━━━ Extrait de données

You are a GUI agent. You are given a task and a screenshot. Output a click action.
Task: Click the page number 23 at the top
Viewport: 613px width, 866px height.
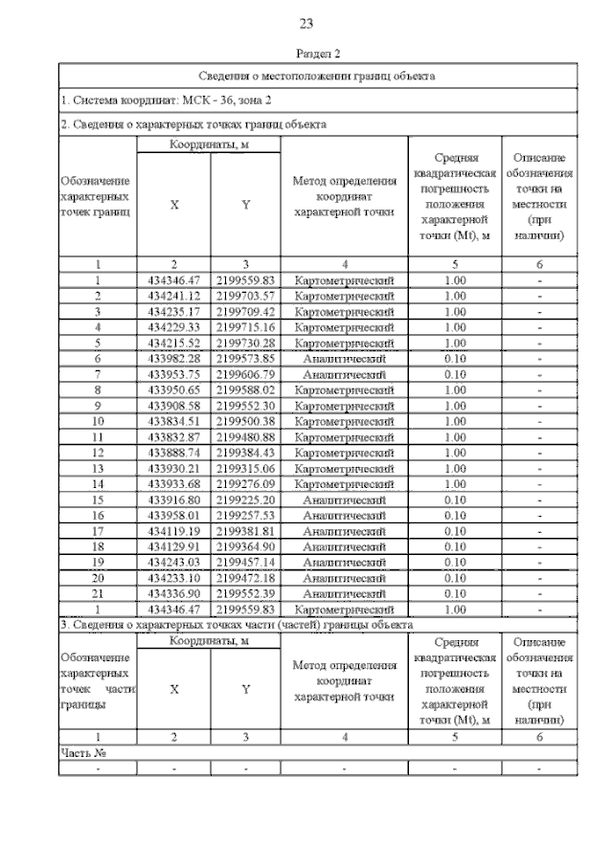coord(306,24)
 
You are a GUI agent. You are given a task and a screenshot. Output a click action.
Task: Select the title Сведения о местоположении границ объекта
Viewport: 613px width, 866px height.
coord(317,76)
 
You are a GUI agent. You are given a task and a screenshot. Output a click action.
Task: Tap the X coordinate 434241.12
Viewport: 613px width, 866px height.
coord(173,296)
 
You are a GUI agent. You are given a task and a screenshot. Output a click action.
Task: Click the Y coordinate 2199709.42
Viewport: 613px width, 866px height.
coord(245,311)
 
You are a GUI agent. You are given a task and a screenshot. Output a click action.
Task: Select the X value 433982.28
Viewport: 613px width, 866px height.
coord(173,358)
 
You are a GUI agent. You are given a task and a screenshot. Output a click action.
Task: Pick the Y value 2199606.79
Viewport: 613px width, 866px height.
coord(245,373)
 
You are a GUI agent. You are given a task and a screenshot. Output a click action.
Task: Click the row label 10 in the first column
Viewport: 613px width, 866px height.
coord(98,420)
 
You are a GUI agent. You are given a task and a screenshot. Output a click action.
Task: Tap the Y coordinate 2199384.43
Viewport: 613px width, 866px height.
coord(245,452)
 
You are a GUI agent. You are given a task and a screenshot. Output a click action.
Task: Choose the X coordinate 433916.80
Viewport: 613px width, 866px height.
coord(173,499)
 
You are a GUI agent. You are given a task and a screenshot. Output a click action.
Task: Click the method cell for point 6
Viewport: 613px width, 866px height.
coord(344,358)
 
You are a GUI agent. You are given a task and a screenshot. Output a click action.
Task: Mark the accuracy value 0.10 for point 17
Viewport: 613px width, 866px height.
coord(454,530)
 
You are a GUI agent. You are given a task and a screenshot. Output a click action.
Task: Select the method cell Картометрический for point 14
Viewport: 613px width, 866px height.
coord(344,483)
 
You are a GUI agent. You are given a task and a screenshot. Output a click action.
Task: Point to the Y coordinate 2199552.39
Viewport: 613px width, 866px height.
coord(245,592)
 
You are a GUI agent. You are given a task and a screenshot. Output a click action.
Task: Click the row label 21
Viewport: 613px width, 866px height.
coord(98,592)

━━━━━━
━━━ Extrait de données

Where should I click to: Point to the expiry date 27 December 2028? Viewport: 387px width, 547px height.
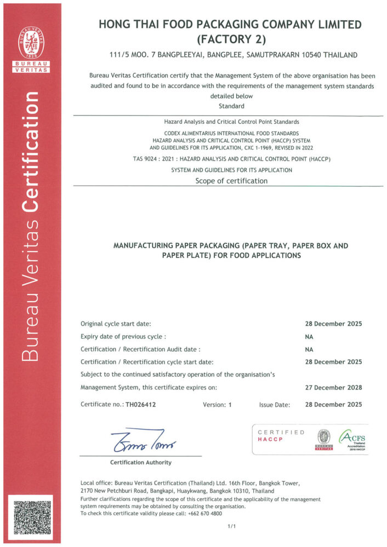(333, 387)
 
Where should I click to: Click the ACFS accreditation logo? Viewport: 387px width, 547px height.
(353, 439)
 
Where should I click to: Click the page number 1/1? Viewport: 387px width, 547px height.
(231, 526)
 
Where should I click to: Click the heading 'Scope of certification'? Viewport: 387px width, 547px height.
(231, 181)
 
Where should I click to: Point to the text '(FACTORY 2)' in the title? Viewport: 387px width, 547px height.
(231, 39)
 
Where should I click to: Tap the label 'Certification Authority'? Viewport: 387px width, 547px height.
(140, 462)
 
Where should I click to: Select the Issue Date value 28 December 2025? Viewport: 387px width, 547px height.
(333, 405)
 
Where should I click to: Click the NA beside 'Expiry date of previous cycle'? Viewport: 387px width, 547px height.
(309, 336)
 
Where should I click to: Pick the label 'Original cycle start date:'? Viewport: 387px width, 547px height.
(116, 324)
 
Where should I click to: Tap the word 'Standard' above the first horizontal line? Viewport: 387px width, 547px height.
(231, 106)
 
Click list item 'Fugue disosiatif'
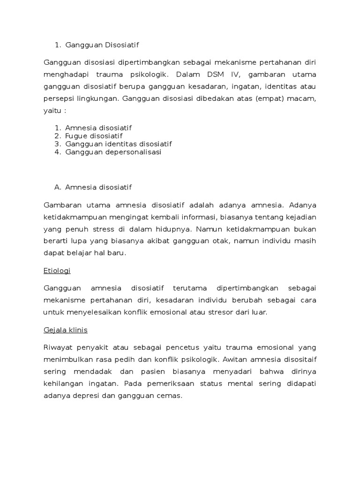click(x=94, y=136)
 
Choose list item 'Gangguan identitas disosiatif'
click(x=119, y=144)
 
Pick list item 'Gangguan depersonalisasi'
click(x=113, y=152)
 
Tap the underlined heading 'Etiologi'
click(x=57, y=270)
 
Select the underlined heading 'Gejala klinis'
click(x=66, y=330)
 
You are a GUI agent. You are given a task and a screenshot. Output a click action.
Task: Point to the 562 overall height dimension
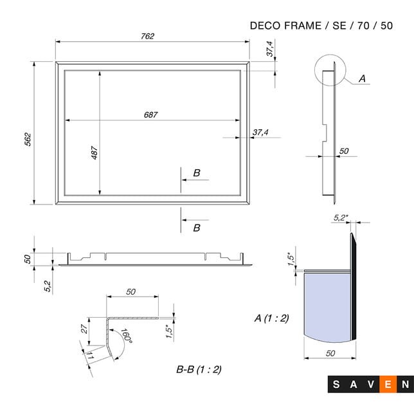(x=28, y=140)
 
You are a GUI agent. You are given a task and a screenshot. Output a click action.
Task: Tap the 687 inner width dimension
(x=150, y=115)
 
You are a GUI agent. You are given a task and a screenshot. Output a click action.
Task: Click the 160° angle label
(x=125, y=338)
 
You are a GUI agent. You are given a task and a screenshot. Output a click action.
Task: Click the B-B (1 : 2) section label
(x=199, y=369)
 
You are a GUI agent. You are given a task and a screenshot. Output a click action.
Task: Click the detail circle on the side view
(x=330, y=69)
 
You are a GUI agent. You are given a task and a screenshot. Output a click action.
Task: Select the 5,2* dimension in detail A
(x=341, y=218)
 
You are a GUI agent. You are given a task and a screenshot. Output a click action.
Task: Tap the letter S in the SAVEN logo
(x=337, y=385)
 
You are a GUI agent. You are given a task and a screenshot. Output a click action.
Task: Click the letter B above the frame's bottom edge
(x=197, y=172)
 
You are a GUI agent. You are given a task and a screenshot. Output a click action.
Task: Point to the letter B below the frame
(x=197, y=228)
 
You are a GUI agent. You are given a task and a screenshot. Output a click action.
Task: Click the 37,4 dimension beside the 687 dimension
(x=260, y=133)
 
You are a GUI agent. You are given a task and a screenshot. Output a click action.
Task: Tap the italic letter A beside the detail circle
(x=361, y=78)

━━━━━━

■ Problème à résoudre ■
Recopiez s'il vous plaît le listing de la ligne qui contient « Where should I click to: Point to the text » jusqu'à la ligne qui contient « (x=125, y=338) » incluse, en remplaçant « Certification Authority » par « Issuing Body » sans rien changer d'autre. Omettez les images dans votre réponse.

■ Réponse ■
Where should I click to: Point to the text '(FACTORY 2)' in the title? Viewport: 387px width, 547px height.
(231, 39)
 
Where should I click to: Tap the label 'Issuing Body'? Viewport: 387px width, 547px height.
(140, 462)
 
Where should I click to: Select the Issue Date value 28 December 2025? Viewport: 387px width, 547px height.
(333, 405)
 
Where should I click to: Click the NA beside 'Expiry date of previous cycle'? Viewport: 387px width, 547px height.
(309, 336)
 
Where should I click to: Pick the label 'Original cycle start date:'? Viewport: 387px width, 547px height.
(116, 324)
 
Where should I click to: Tap the word 'Standard' above the first horizontal line? Viewport: 387px width, 547px height.
(231, 106)
 
Click list item 'Fugue disosiatif'
click(x=94, y=136)
 
Choose list item 'Gangguan identitas disosiatif'
click(x=119, y=144)
 
Pick list item 'Gangguan depersonalisasi'
click(x=113, y=152)
 
Tap the underlined heading 'Etiologi'
click(x=57, y=270)
 
Select the underlined heading 'Gejala klinis'
click(x=66, y=330)
 
You are a GUI agent. You are given a task and a screenshot. Output a click action.
Task: Point to the 562 overall height dimension
(x=28, y=140)
 
You are a GUI agent. You are given a task and a screenshot. Output a click action.
Task: Tap the 687 inner width dimension
(x=150, y=115)
 
You are a GUI agent. You are given a task and a screenshot. Output a click action.
Task: Click the 160° angle label
(x=125, y=338)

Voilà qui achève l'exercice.